Most of the reasons we spend money on things we don't really need are tied to one of these three areas. Let's take them one by one.
Time
So much of our daily marketing intake is promising more results in less time. Our busy and active lifestyle is driving us nutty and we need to be able to pack in more more more. We want to have it both ways (spend a day looking at every marketing message you see and try and find the how it convinces us we can have it both ways).
How do your products and services help me make time for what is important? Quality time, family time, workout time, reading time, meditation time, church time. Time for the things that are crucial that often get overshadowed by workity-work-work.
How do your product and services help me have more leisure time? This is a mix of the above two. Part of being middle-to-upper class is having time to spend on pointless shit. Well, pointless in terms of 'not getting you closer to your Nobel Prize.' You know what I mean.
And efficiency. How do you products and services help me use the time I have better? Extract more value? Get more things done so I can have more leisure.
So take out a piece of paper and write out three ways your products and services help people save time. A corollary is that the time to 'install' or 'learn' is worth the payoff in saved time.
What are three ways your products and services help others have more time?
Money
It makes the world go round (thanks Kander/Ebb).
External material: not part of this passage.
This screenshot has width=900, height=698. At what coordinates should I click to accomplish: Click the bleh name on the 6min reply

Sometimes it grosses me out how much blogging has become only about making lots of money (irony). But especially in the current global econalypse money is more important than ever ibecause it keeps us free from worry. The gospel of prosperity promises that God wants us to be rich and that being poor is a moral failing (ergo the super-rich are blessed). Abundance and scarcity battle it out in our heads, our dreams, our bank accounts and global commerce.
How do your products and services help people create more wealth? Whittle down their expenses?
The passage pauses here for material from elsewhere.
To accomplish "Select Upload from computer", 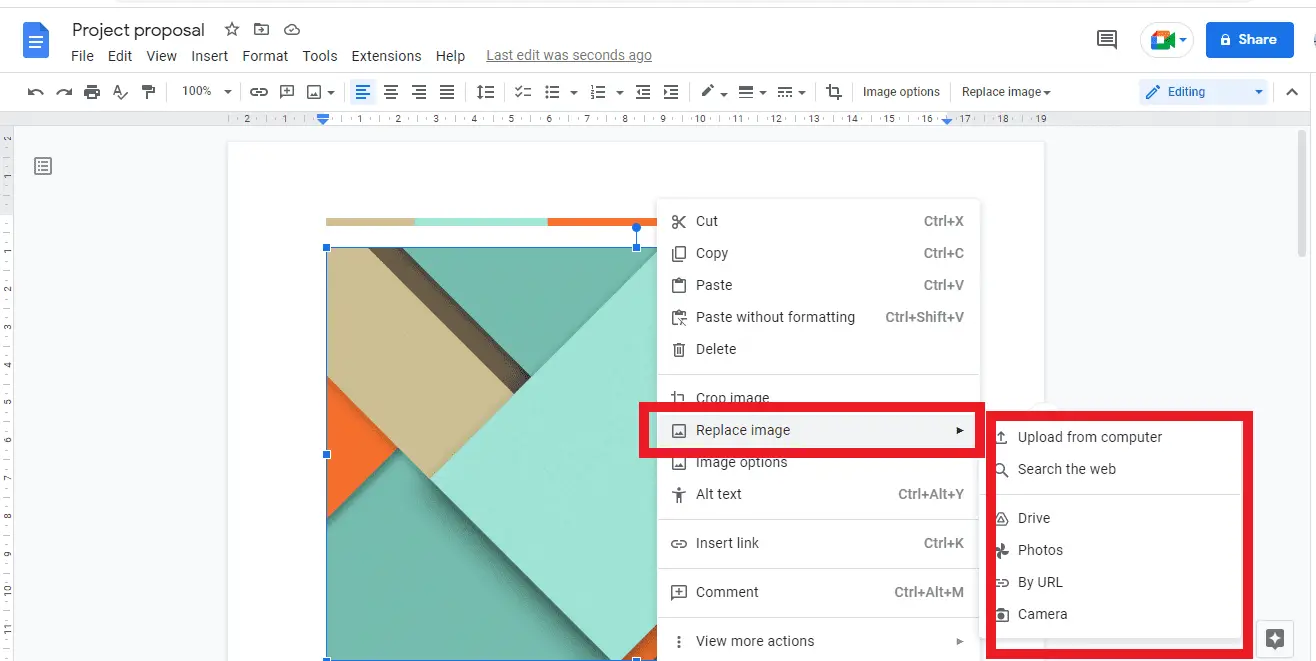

Money is about luxury. Having more than enough. Profligacy. Conspicuous consumption. Spending money to spite others. I'm always amazed at how The Great Depression has echoed three generations down to my own midnight money panic attacks.
What are three ways your products and services help others make money?
S'e,x

Back when I was writing and directing plays, part of my approach was to get my actors to 'act from their DNA.' That no matter if you are doing Ibsen, Sophocles, Shakespeare, Mamet or Wibbels, the way to really grab an audience is when characters are stripped down to clawing for their own survival whether it be murdering their children to spite their husband worrying about a room with a view, or trying to get a bowl of soup.
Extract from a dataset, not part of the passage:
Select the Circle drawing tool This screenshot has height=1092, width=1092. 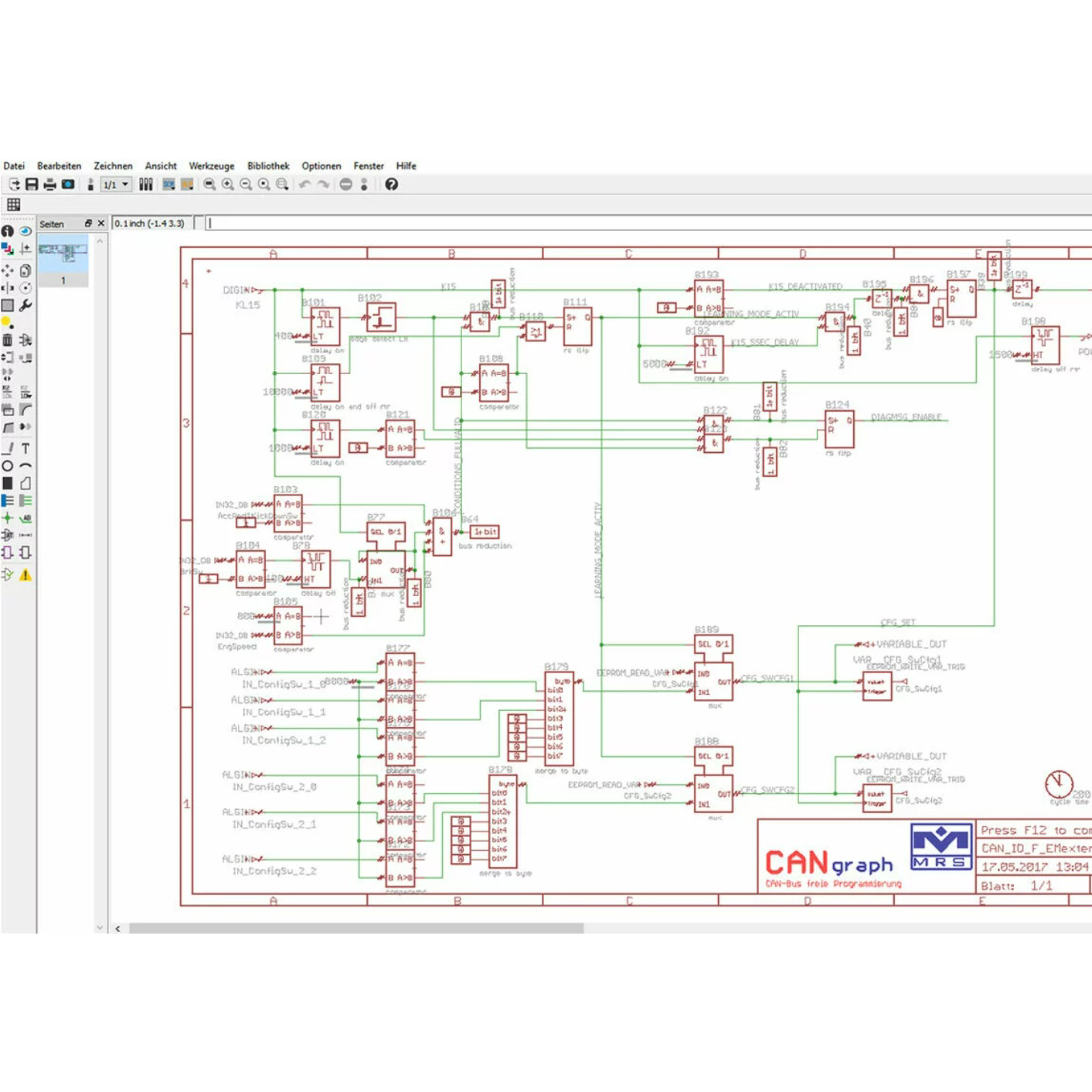click(x=8, y=466)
When we 'act from our DNA' our basest needs are tapped. The urge to spread our genes. We want it more often. Or better. Or more partners. Or more pleasure. We lose weight so we can have more sex. Or better sex.
So much of modern marketing is dedicated to convincing you that you are completely unfuckable and must buy the product advertised to be worthy of the affections/lust of (an)other(s).
But how does this relate to business where sometimes the bow-chicka-wow-wow isn't as obvious?
It isn't just spreading your genes - but also your memes. Sex appeal for a business is about visibility. How can your ideas and products and messages spread? How can you increase your findability online?
What are three ways your products and services help others increase their sex appeal or visibility?
I Lied
I'm a cynic so I think most of us do thing for our own immediate gain. The one thing I learned from World History in college is that usually is is a war for money or god and usually when it is od it is money anyway. But some people are genuinely motivated by the need for salvation.

Or a deeper connection to their own divinity or God-liness or a more intimate relationship with the deity of their choice. You either have grace or you don't. My grandmother would call this 'Providence' - that things happened for a certain reason. That and you don't mess with Novenas.
Any Buddhists, Muslims, Hindu folks want to chime in? For atheists I was going to put smug self-satisfaction.
Power, Control and Meaning

Every worthy argument in the world is about control. Who has the power and who doesn't.
Every time you fight with your spouse, parents, boss, children... you are fighting over who has control. We look to iPhones, anti-depressants and 400 thread-count sheets to give us more control, more power of our lives.
And with our ongoing nod to Maslow, more control, more power gives us the opportunity to have more time, more money, more sex, more efficiency, more value, more visibility and ultimately - full dominion over our lives and ability to create meaning.
So if you retain nothing from this essay at least remember this question:
What are three ways your products and services help others increase the control they have over their lives?